■ **GIVEN INSTRUCTION**
Pick out every line of the rows below that contains the string "toolbar", treating uppercase and lowercase letters as distinct.

____

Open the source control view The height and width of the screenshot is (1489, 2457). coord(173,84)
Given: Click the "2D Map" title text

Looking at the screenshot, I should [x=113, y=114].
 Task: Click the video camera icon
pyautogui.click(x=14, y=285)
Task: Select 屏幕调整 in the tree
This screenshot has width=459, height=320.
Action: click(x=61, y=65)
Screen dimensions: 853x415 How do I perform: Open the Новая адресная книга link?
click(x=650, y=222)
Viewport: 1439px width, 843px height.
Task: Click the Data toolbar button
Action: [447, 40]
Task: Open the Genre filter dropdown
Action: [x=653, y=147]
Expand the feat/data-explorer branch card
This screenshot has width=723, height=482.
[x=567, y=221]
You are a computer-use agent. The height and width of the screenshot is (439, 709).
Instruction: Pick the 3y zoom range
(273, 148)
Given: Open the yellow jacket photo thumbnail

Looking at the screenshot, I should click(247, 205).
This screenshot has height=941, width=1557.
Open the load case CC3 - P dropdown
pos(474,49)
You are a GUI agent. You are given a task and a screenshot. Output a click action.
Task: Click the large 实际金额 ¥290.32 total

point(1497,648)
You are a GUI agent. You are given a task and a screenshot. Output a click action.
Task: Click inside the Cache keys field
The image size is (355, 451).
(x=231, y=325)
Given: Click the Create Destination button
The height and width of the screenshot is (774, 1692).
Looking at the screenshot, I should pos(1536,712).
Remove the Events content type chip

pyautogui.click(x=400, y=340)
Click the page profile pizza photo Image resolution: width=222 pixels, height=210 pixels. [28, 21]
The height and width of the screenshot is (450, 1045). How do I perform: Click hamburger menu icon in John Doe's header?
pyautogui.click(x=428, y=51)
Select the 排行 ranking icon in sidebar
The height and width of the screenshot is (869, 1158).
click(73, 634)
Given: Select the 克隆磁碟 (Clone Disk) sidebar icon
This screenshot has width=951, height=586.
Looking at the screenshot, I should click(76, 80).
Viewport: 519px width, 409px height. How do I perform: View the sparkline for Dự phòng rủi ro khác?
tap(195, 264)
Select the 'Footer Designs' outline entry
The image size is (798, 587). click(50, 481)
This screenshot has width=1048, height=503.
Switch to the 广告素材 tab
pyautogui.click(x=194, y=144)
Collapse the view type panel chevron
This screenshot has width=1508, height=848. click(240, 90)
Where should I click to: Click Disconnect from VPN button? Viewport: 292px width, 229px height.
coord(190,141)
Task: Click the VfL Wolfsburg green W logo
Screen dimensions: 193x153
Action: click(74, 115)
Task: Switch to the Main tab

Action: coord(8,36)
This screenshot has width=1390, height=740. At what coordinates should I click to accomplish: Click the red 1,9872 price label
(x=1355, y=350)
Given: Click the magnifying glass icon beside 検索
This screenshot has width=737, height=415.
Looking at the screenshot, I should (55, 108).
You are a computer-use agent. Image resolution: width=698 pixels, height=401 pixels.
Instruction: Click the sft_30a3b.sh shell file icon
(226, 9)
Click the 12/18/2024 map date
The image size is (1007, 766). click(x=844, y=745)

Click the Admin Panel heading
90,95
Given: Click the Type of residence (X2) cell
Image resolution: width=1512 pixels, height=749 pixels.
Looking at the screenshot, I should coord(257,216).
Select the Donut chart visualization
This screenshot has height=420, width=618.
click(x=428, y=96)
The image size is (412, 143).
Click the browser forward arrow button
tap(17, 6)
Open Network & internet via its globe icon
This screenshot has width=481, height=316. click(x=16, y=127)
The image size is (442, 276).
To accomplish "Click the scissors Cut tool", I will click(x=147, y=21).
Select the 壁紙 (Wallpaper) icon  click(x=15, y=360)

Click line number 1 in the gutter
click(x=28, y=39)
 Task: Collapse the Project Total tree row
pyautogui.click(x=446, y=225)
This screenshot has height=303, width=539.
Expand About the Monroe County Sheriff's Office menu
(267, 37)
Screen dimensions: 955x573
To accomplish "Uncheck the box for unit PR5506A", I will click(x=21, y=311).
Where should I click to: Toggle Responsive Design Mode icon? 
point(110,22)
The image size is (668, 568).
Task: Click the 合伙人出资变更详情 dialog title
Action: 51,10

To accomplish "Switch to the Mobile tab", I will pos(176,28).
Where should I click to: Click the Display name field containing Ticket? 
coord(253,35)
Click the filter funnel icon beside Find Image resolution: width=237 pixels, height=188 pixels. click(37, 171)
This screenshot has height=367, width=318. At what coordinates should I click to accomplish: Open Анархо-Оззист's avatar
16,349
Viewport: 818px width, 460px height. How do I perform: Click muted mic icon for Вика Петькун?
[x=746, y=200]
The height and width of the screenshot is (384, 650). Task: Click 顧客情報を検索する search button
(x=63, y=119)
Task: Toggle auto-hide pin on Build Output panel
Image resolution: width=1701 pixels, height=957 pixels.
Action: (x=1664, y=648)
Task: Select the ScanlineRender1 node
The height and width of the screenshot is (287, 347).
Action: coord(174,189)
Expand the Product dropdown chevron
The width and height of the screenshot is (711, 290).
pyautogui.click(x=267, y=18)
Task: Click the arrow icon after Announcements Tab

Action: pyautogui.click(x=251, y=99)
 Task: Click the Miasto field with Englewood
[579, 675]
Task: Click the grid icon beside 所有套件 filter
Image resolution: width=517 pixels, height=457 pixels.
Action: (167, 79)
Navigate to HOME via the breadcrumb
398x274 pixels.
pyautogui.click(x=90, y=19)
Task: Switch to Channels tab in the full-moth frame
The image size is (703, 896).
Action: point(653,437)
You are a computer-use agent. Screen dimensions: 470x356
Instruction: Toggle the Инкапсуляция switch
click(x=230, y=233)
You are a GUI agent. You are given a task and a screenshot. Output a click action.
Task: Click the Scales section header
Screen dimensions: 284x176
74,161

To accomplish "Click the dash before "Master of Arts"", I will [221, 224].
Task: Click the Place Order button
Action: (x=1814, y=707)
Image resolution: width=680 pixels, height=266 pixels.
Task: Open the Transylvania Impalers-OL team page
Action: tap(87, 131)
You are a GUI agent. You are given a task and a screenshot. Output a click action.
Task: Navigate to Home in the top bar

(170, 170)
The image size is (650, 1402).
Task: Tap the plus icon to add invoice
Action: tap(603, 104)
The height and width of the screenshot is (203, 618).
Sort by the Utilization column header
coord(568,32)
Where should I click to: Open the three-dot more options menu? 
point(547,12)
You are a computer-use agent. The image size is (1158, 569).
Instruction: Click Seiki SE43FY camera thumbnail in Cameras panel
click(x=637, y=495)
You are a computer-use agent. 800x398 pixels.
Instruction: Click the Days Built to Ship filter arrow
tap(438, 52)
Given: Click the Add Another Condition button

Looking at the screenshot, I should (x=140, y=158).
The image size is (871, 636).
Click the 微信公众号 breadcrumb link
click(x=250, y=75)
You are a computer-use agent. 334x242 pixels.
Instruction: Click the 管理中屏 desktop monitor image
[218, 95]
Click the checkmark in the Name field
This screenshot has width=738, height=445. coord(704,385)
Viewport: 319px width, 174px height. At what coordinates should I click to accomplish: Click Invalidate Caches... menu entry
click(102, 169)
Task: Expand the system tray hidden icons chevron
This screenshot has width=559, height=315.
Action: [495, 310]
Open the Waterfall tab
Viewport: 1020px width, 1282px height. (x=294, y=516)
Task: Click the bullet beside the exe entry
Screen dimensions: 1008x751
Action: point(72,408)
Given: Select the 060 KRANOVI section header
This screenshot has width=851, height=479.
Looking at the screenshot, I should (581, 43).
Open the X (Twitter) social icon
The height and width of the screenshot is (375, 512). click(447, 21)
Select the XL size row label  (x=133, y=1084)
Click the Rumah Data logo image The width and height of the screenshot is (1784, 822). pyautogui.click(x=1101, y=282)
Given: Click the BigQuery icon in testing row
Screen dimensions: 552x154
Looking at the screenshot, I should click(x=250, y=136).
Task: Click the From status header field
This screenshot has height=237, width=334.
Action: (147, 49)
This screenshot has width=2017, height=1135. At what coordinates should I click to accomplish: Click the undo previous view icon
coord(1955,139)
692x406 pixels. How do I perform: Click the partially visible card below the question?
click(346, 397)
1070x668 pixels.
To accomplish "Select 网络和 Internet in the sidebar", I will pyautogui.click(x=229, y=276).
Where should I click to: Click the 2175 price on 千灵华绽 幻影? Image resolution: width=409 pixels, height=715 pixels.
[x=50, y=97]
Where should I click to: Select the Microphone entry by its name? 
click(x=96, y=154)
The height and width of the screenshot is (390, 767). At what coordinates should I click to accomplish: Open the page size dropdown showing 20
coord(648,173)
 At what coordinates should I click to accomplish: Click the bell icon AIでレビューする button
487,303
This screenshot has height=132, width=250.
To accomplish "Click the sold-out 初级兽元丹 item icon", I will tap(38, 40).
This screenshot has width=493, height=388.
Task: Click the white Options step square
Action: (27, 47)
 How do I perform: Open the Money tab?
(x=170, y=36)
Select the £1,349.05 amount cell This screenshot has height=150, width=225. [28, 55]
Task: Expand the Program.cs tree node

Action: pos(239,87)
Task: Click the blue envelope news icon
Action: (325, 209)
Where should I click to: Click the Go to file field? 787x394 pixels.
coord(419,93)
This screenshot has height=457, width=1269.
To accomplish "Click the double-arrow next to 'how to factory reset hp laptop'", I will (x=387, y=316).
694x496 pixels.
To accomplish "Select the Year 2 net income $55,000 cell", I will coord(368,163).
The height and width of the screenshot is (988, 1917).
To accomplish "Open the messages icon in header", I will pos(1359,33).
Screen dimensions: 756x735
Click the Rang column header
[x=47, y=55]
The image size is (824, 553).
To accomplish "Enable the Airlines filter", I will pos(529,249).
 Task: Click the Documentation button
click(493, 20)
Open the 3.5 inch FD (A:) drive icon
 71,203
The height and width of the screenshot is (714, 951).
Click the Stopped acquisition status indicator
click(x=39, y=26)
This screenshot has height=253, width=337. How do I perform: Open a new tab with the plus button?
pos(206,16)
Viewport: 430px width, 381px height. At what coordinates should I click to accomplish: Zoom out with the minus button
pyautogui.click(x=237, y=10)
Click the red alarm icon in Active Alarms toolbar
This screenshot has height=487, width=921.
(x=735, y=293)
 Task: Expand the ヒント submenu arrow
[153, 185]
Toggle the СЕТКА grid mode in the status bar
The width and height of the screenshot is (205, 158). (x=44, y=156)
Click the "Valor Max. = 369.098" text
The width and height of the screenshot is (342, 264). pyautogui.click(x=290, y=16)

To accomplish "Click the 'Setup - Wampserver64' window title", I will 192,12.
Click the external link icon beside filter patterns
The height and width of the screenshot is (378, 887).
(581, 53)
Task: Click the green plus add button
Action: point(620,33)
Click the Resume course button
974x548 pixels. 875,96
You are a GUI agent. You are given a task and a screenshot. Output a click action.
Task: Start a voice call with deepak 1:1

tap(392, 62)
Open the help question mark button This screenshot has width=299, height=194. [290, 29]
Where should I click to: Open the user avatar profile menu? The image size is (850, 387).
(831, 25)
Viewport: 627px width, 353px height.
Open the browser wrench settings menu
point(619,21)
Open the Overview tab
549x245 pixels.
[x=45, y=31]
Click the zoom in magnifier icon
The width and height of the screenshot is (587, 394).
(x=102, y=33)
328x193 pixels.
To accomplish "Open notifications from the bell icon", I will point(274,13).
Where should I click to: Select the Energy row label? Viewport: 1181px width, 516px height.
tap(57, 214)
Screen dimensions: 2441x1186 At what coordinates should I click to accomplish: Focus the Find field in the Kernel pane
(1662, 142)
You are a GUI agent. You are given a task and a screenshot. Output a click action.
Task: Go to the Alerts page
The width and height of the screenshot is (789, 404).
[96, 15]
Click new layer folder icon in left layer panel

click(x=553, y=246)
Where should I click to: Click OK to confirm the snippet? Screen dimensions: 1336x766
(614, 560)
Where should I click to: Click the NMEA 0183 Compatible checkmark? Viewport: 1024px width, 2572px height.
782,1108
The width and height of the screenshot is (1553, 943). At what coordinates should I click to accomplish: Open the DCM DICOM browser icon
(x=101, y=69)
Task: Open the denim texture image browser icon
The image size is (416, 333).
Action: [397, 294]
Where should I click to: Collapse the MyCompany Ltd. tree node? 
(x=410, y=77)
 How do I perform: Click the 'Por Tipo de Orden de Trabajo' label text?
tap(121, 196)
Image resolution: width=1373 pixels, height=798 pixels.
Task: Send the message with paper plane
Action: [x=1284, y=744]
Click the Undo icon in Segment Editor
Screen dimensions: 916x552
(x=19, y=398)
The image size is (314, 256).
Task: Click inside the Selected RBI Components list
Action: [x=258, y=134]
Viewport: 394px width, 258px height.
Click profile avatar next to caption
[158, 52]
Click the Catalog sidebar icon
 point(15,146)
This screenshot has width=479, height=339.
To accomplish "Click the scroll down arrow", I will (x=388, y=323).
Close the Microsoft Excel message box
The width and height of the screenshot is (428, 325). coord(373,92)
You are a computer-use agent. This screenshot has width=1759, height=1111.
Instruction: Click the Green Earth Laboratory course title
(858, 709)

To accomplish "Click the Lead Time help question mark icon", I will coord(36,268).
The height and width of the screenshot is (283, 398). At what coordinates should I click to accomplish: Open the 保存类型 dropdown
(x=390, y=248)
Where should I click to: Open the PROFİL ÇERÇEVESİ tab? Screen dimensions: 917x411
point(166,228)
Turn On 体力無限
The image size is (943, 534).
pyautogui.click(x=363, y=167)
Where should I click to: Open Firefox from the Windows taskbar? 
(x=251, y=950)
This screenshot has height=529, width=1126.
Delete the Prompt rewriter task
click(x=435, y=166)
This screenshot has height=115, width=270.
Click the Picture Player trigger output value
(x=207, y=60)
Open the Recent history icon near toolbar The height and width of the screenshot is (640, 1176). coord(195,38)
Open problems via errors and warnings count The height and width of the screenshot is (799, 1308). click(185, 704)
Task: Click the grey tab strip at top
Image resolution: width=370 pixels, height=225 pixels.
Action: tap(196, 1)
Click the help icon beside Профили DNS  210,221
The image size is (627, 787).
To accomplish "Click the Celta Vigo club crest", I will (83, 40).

____

■ **THE RESULT**
Task: Click the Data toolbar button
Click the red alarm icon in Active Alarms toolbar
Open the Recent history icon near toolbar The height and width of the screenshot is (640, 1176). coord(195,38)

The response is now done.